**What to work on**:
Find every line below that contains the word "will" and copy it out.

++++ Data supplied ++++

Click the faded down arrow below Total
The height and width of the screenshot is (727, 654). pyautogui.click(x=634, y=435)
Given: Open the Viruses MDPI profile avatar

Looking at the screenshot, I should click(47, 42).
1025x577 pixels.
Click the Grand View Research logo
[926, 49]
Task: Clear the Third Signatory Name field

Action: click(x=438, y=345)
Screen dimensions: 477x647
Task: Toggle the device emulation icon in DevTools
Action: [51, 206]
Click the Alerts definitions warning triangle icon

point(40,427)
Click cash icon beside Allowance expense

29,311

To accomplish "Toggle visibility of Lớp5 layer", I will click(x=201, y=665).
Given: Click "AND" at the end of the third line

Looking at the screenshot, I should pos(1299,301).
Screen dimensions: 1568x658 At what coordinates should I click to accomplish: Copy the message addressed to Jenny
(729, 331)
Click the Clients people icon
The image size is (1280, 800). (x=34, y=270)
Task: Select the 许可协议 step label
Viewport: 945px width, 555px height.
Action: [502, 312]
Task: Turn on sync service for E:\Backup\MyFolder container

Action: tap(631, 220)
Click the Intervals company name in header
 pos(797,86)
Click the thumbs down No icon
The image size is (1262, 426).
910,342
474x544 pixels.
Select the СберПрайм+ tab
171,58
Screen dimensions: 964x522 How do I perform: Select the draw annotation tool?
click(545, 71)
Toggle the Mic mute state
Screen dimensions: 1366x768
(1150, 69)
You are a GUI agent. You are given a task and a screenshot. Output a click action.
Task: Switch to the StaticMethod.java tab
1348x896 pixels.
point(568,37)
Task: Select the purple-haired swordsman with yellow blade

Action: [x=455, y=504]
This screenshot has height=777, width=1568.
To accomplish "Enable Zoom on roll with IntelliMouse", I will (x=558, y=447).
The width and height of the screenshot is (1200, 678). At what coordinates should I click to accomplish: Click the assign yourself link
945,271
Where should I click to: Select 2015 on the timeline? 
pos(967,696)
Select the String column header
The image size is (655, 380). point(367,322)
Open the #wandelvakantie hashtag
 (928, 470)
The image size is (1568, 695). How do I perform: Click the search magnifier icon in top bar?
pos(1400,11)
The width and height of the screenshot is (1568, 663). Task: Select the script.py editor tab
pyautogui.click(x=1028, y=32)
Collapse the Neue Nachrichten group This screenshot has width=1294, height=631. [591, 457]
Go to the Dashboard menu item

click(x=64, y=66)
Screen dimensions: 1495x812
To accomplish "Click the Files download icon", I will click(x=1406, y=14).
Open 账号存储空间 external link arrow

++++

**Task output**:
To accomplish "Toggle visibility of Lớp5 layer", I will click(x=201, y=665).
To accomplish "Enable Zoom on roll with IntelliMouse", I will (x=558, y=447).
To accomplish "Click the Files download icon", I will click(x=1406, y=14).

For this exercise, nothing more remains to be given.